Non-canonical ALK7 pathways promote pancreatic cancer metastasis through β-catenin/MMP-mediated basement membrane breakdown and intravasation.

Breaching the vascular barrier is a critical step in pancreatic ductal adenocarcinoma (PDAC) metastasis, yet the mechanisms enabling this process remain incompletely understood. Transforming growth factor beta (TGFβ) receptors have been extensively studied in many cancer types. However, activin receptor-like kinase 7 (ALK7), one of the TGFβ receptors, is under-investigated, and its roles in PDAC metastasis have been unclear.
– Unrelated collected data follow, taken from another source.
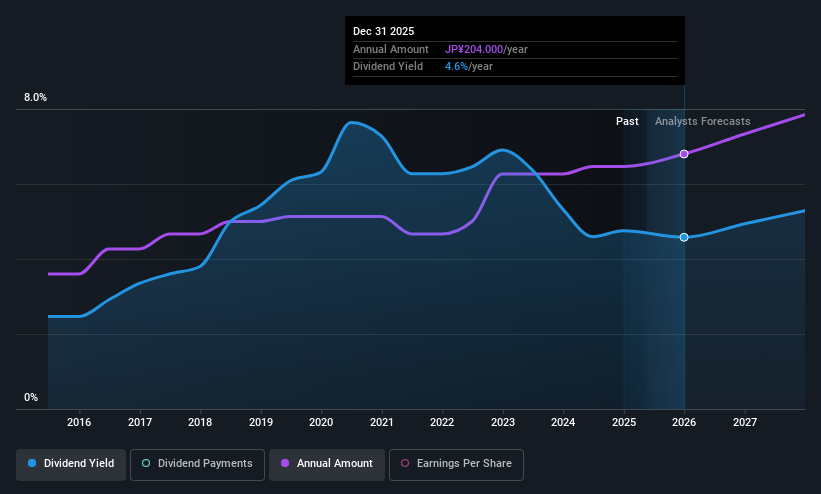Toggle the Annual Amount series
Viewport: 821px width, 494px height.
(327, 465)
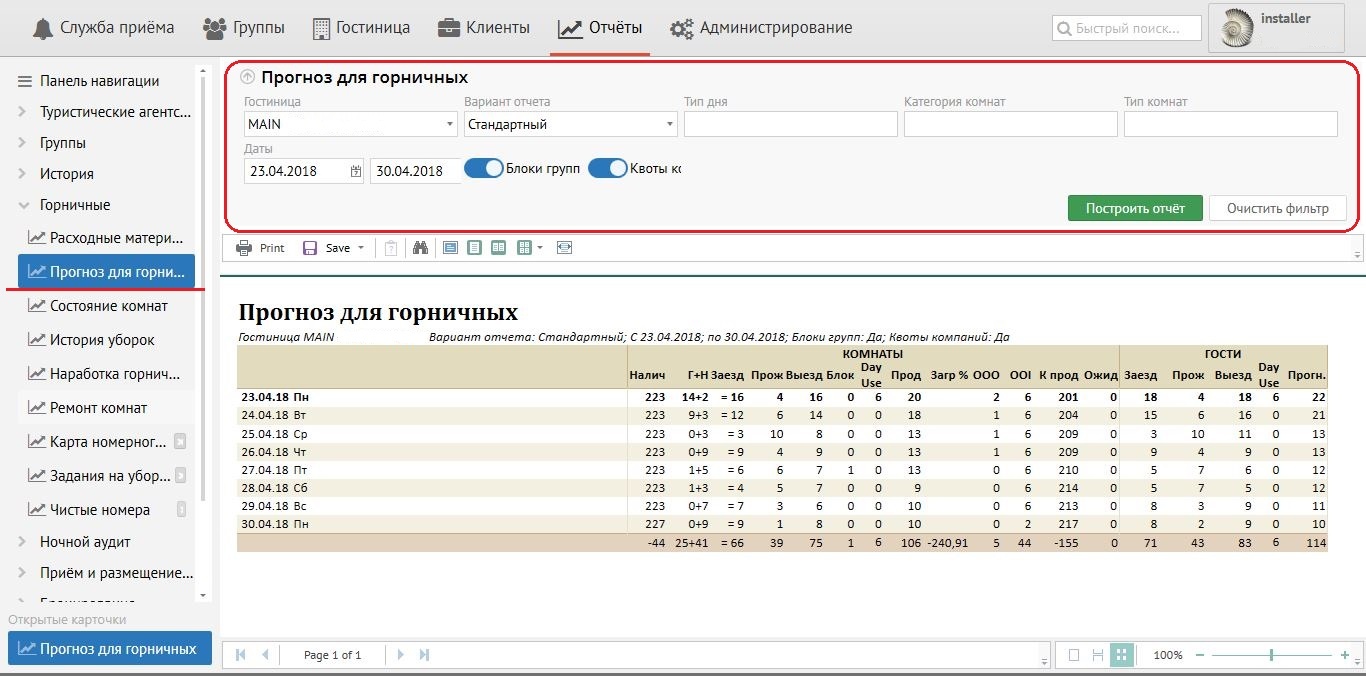Open the Save dropdown arrow
Image resolution: width=1366 pixels, height=676 pixels.
[360, 248]

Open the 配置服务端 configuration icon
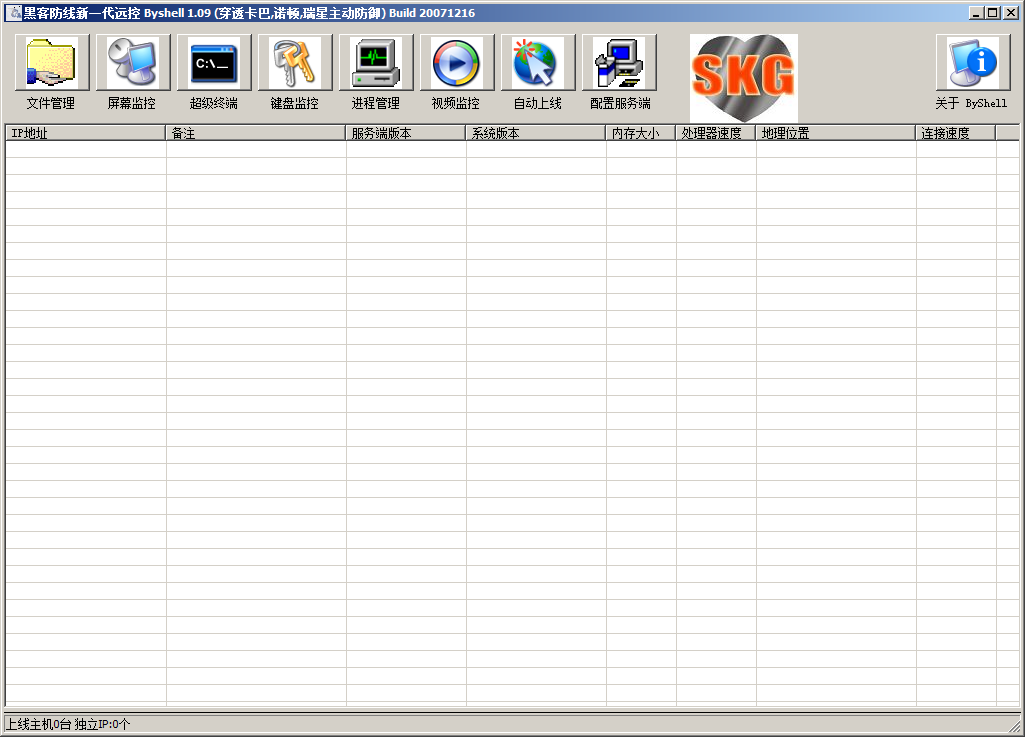coord(619,64)
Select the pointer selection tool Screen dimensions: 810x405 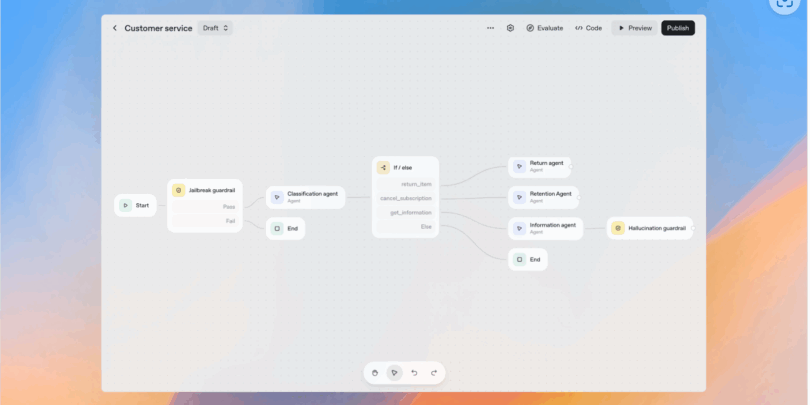(x=395, y=373)
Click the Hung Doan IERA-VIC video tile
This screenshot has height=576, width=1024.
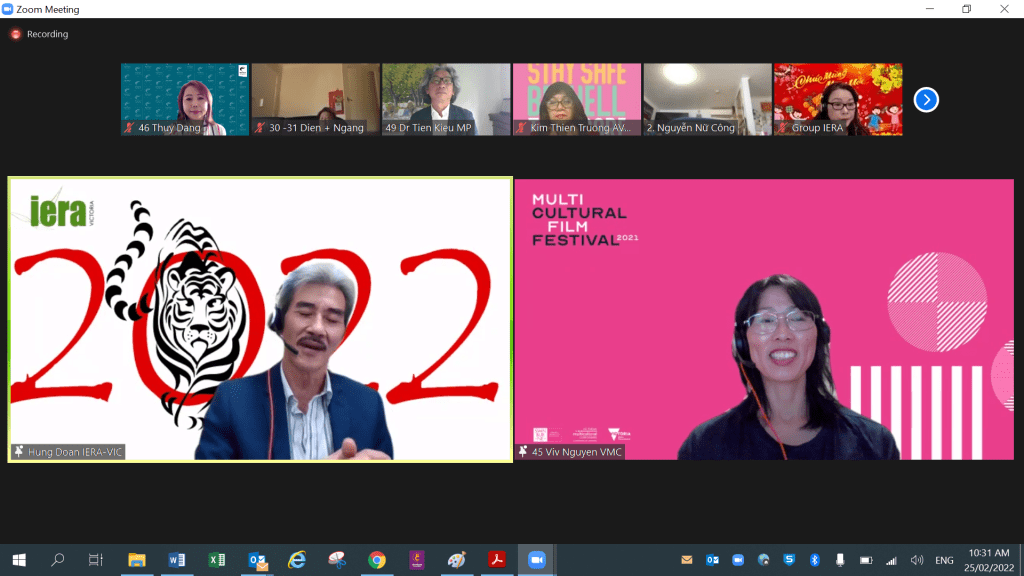click(260, 319)
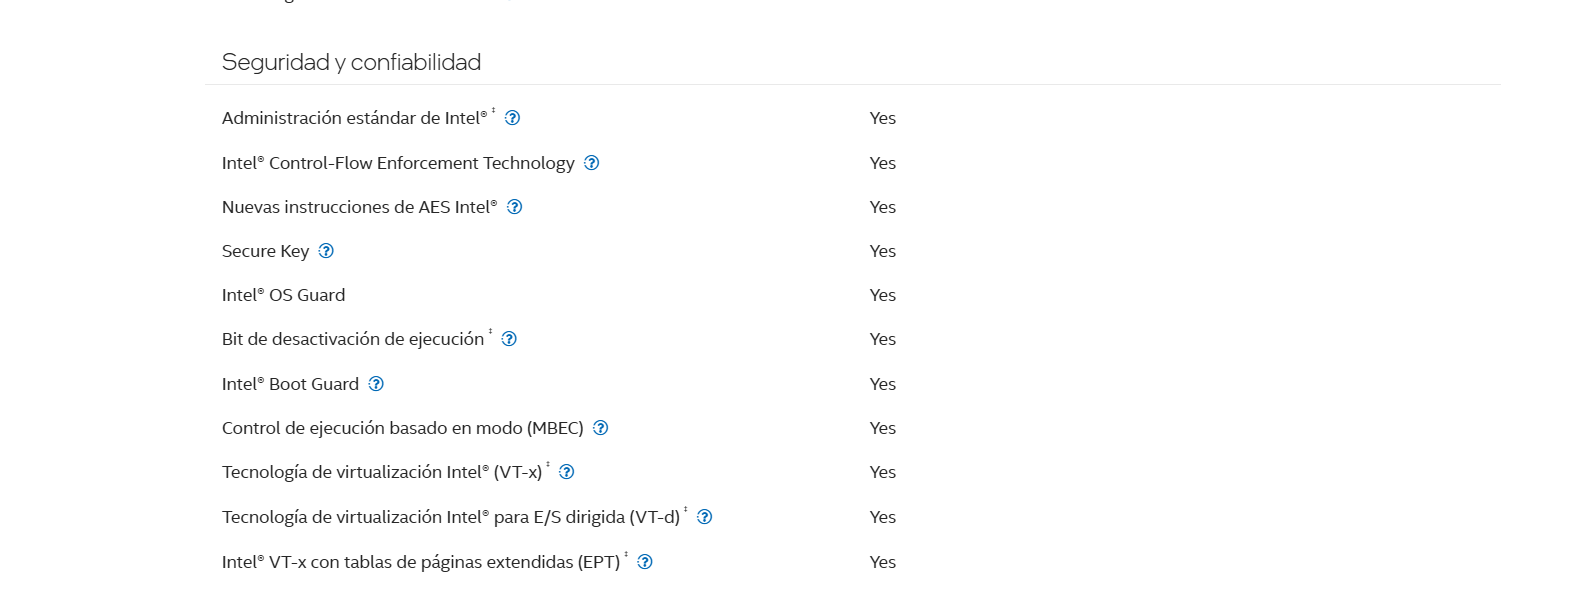Click the Seguridad y confiabilidad section heading
This screenshot has height=597, width=1575.
pyautogui.click(x=351, y=62)
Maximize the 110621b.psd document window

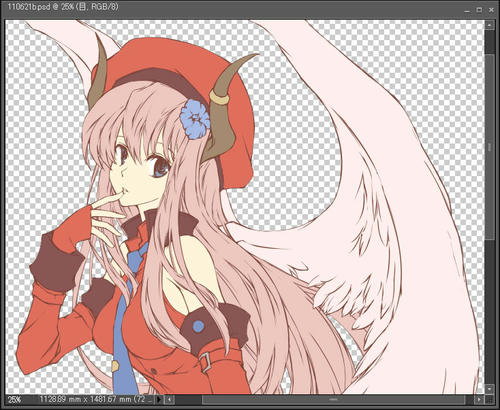(479, 10)
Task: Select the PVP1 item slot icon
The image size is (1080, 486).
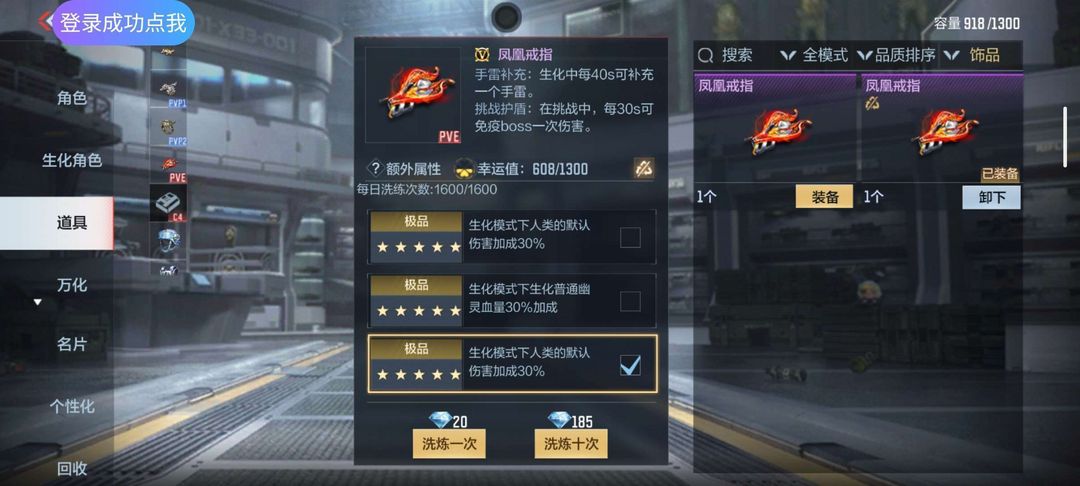Action: click(169, 89)
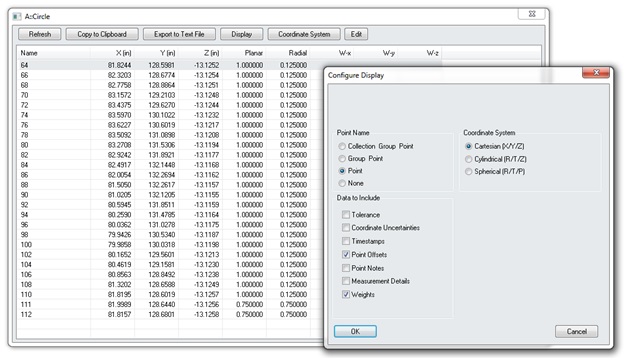Choose Cylindrical (R/T/Z) coordinate system
The image size is (628, 360).
tap(468, 159)
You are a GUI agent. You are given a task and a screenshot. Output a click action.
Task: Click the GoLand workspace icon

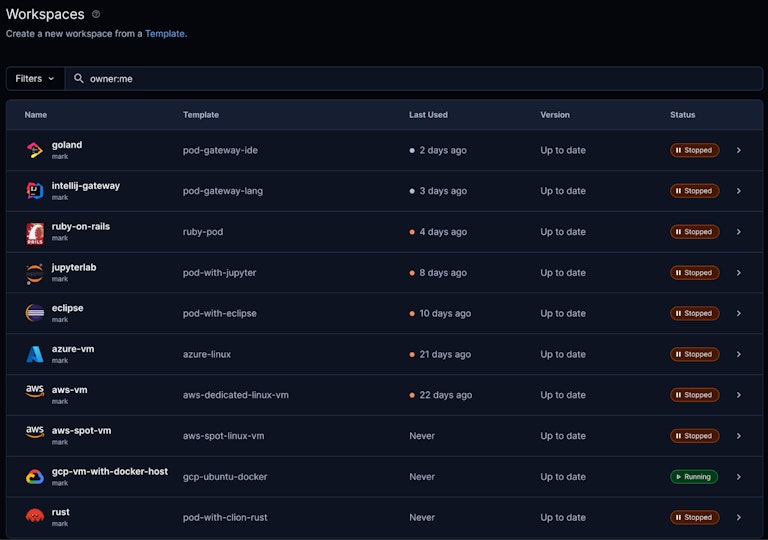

This study identifies two distinct but interconnected ALK7-driven non-canonical pathways that promote PDAC dissemination. The ALK7-β-catenin-EMT axis enhances intrinsic tumor cell motility, driving epithelial-mesenchymal transition (EMT). In parallel, the ALK7-β-catenin-MMP axis facilitates metastatic invasion by upregulating MMP production, leading to ECM degradation and invadosome formation, which promote vascular barrier breakdown and intravasation. An orthotopic PDAC metastasis model reveals that both pharmacological and genetic ALK7 inhibition suppresses metastasis. 3D microfluidic vessel-on-chip platforms further demonstrate that ALK7 inhibition preserves basement membrane (BM) integrity, limiting intravasation. While MMP inhibition effectively blocks BM breakdown and intravasation, extravasation remains unaffected, highlighting distinct molecular requirements for different metastatic stages. These findings establish ALK7 as a dual-function pro-metastatic regulator that orchestrates both tumor cell plasticity and ECM remodeling, positioning ALK7 inhibition as a promising strategy to target early metastatic dissemination in PDAC.